The popularity of balanced funds seems to be on the rise, however this trend may not have investors’ best interests in mind.
Balanced funds can unnecessarily add confusion and complexity for an individual\’s investment portfolio at any given time when simplicity is often best. Here are five reasons why we do not like balanced funds.
Letting a stranger decide
Balanced funds are particularly interesting because they let a stranger (the fund manager) decide on the appropriate asset allocation for you personally.
Obviously, this manager has no idea who 99% of the individuals holding the fund are, but he/she is given the responsibility to choose a suitable mix of stocks, bonds and sometimes even geographic allocations.
This responsibility should be in the hands of either your adviser/wealth manager or else you, the retail investor, who actually understands your personal situation.

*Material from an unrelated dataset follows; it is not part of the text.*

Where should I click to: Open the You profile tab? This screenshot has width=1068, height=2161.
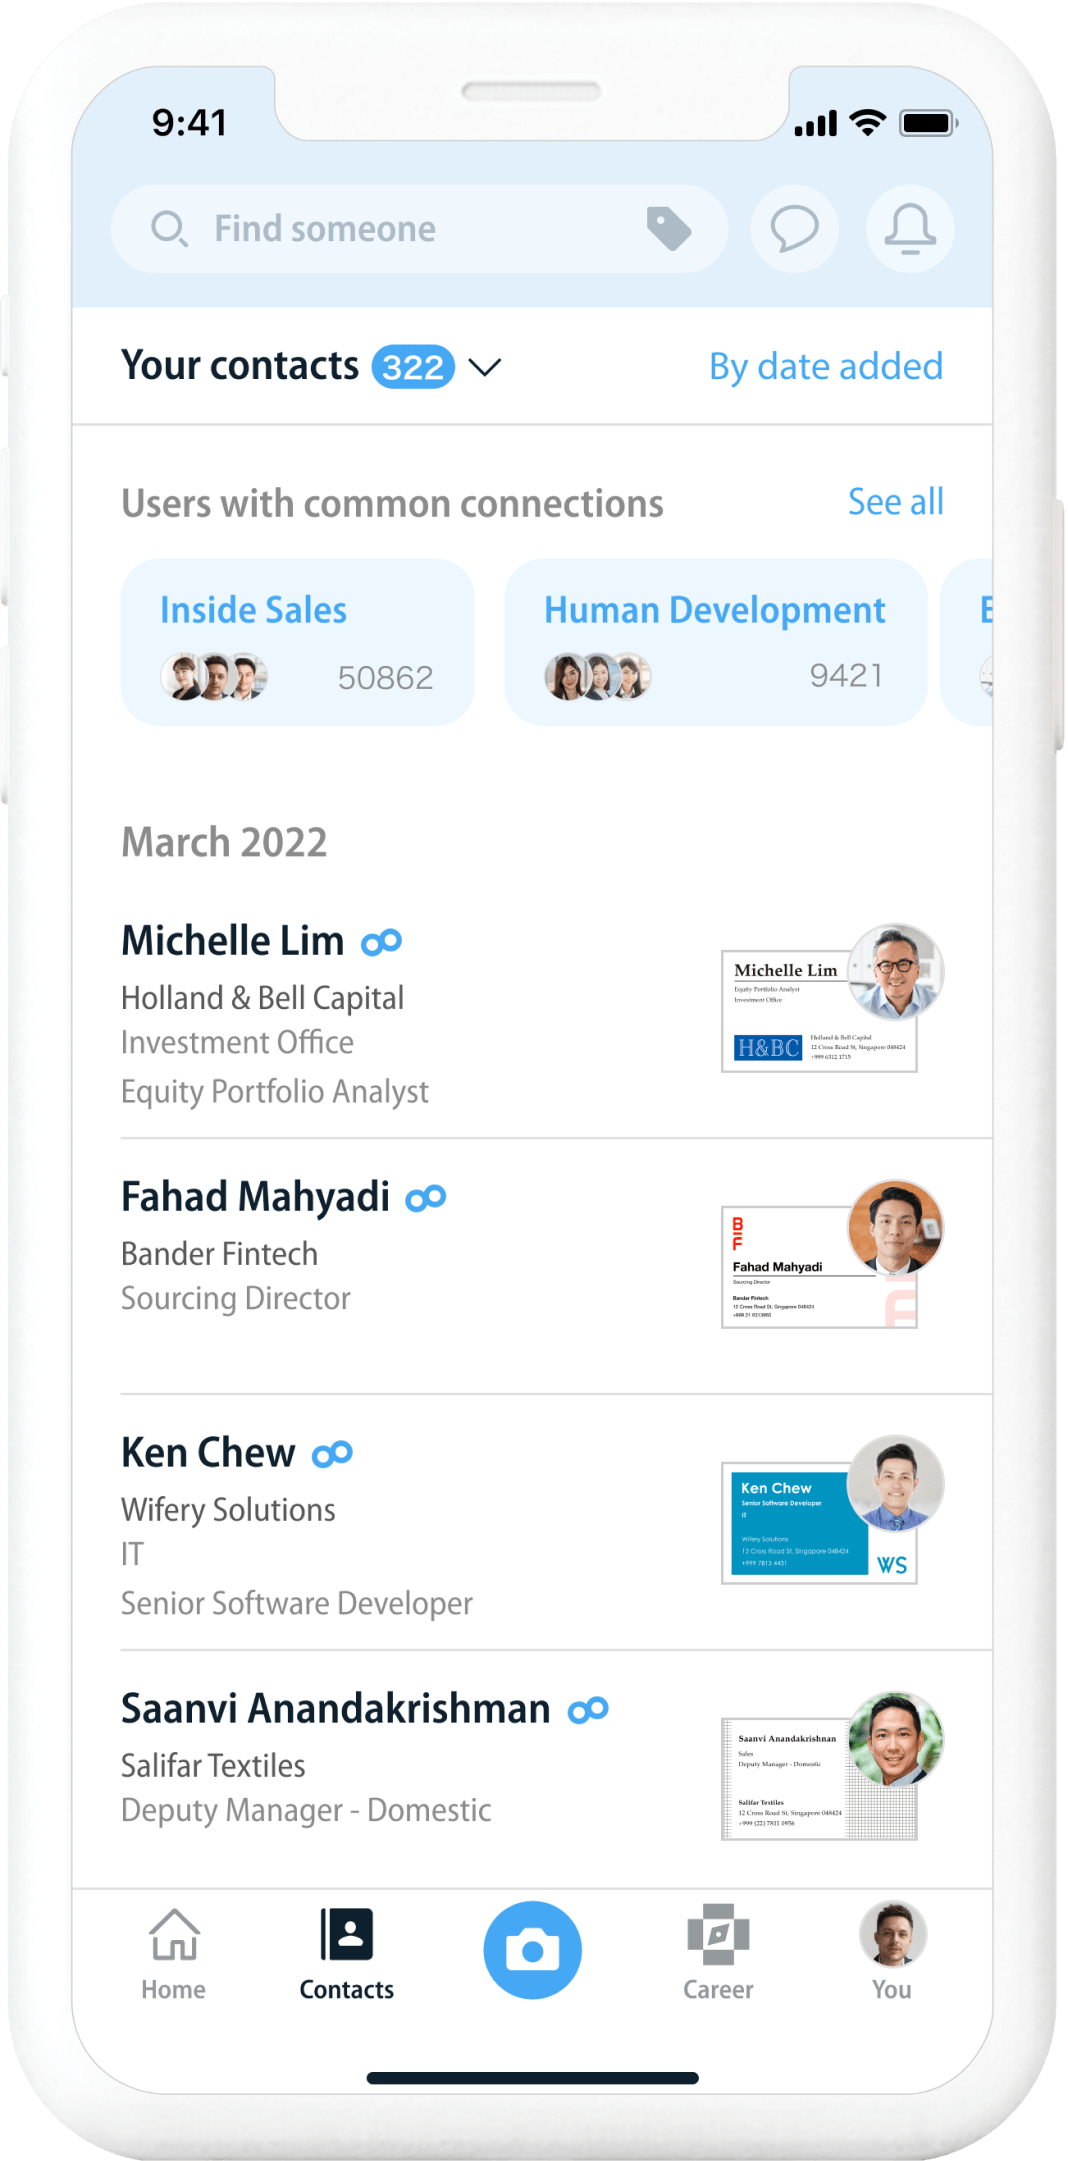point(892,1952)
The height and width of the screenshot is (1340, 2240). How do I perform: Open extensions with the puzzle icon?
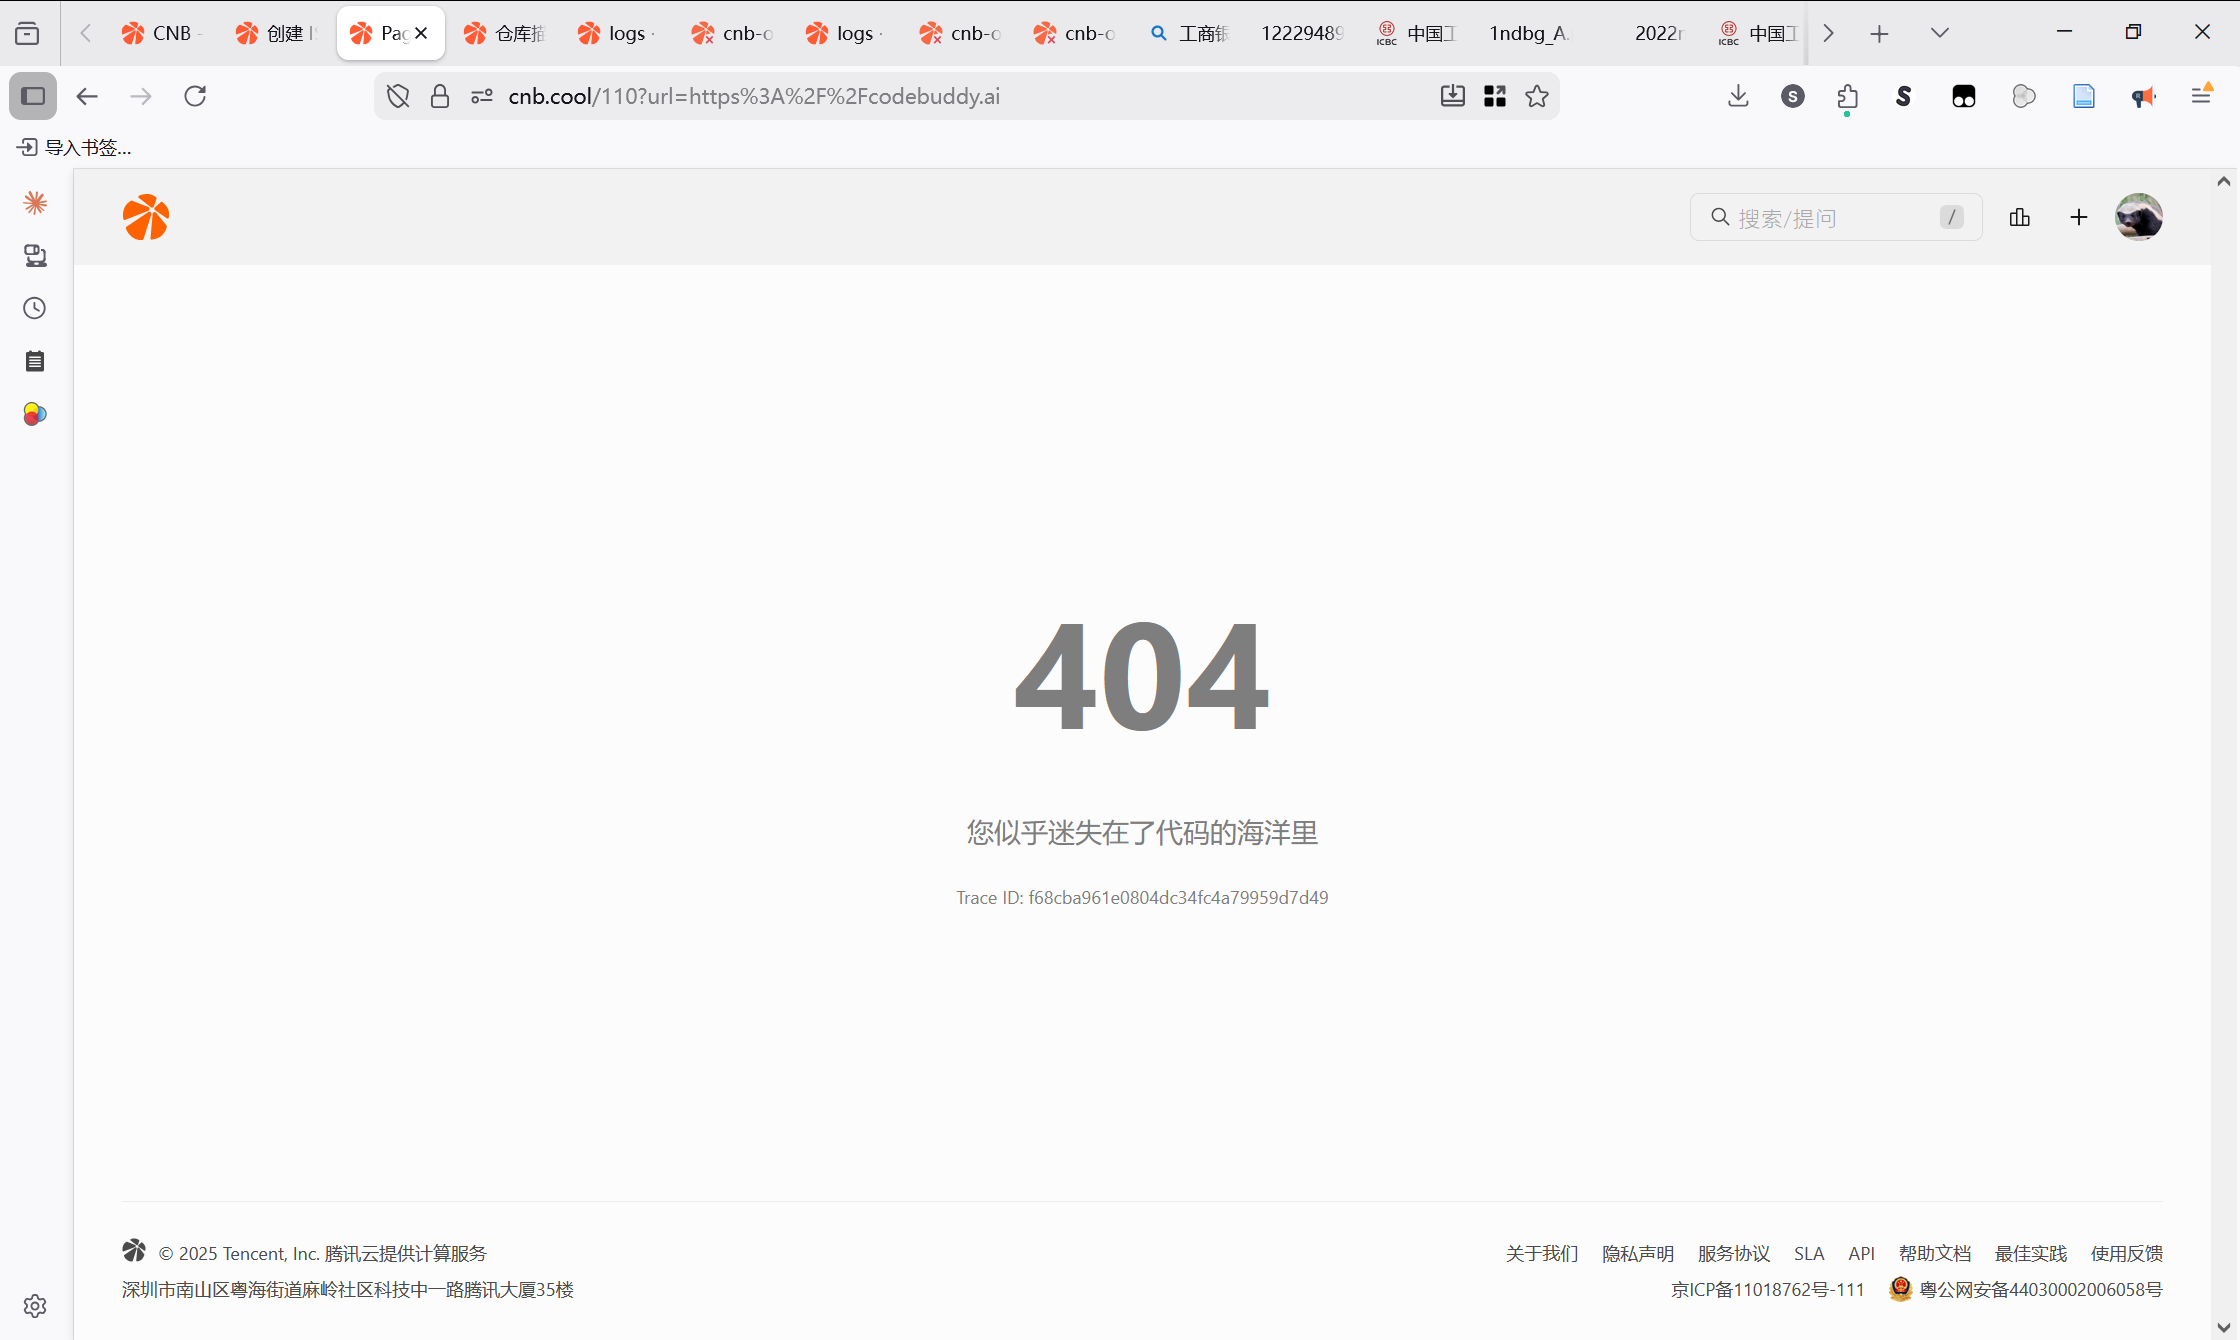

Don’t defer to a person in a different city or country who has no idea what you are.
Lack of flexibility
On the off chance that the stranger does obtain the allocations of a balanced fund best for you, the allocations might no longer be appropriate in the event of a change in your financial situation.
As a result, you\’ll either have to sell the whole fund to change your portfolio and risk incurring some kind of deferred fee, or tweak the holding and sell the appropriate percentage that brings the allocations within the balanced fund in-line with your overall allocation targets.
It quickly becomes clear that portfolios holding balanced funds may become inflexible and a burden to effectively manage.